Stored records:
********

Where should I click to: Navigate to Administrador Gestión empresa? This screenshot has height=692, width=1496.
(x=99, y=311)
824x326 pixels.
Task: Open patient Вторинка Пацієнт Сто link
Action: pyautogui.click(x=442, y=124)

********

### Task instructions
Write down the entries above again. Copy them word for word.

### Written answer
Where should I click to: Navigate to Administrador Gestión empresa? This screenshot has height=692, width=1496.
(x=99, y=311)
824x326 pixels.
Task: Open patient Вторинка Пацієнт Сто link
Action: pyautogui.click(x=442, y=124)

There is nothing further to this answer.